PROBLEM DESCRIPTION: Reproduce, exactly, the lines of the material below from the line containing "Given: Toggle scroll to end in run console" through the line containing "You are a computer-use agent. Image", with both end lines included and nothing else.
- Opening Delimiter -
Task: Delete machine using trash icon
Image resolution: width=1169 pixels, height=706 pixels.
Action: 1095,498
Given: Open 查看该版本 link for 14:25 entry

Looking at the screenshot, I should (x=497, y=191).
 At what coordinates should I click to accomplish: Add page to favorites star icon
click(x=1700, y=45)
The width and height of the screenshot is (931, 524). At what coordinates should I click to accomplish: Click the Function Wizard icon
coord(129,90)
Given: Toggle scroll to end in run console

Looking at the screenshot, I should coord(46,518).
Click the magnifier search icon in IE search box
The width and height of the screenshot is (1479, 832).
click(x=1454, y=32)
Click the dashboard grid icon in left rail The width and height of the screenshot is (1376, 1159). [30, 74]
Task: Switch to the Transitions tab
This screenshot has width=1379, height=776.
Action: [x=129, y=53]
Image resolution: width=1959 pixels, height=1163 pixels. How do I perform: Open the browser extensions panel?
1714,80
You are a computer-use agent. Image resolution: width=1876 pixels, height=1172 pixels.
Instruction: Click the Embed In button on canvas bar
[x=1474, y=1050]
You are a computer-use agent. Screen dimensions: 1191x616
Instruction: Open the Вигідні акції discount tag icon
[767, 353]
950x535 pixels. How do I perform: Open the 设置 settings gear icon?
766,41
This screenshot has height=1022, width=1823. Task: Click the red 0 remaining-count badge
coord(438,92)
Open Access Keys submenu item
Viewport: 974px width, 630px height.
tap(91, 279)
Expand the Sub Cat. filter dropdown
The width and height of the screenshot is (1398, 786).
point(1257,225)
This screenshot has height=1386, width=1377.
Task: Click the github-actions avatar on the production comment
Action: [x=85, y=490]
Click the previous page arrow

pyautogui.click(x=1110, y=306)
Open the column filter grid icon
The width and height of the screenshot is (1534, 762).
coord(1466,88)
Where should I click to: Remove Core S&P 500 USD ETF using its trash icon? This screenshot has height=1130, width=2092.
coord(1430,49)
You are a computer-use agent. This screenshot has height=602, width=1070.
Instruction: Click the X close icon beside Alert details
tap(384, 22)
- Closing Delimiter -
ANSWER TO THIS PROBLEM:
Given: Toggle scroll to end in run console

Looking at the screenshot, I should coord(46,518).
Click the magnifier search icon in IE search box
The width and height of the screenshot is (1479, 832).
click(x=1454, y=32)
Click the dashboard grid icon in left rail The width and height of the screenshot is (1376, 1159). [30, 74]
Task: Switch to the Transitions tab
This screenshot has width=1379, height=776.
Action: [x=129, y=53]
Image resolution: width=1959 pixels, height=1163 pixels. How do I perform: Open the browser extensions panel?
1714,80
You are a computer-use agent. Image resolution: width=1876 pixels, height=1172 pixels.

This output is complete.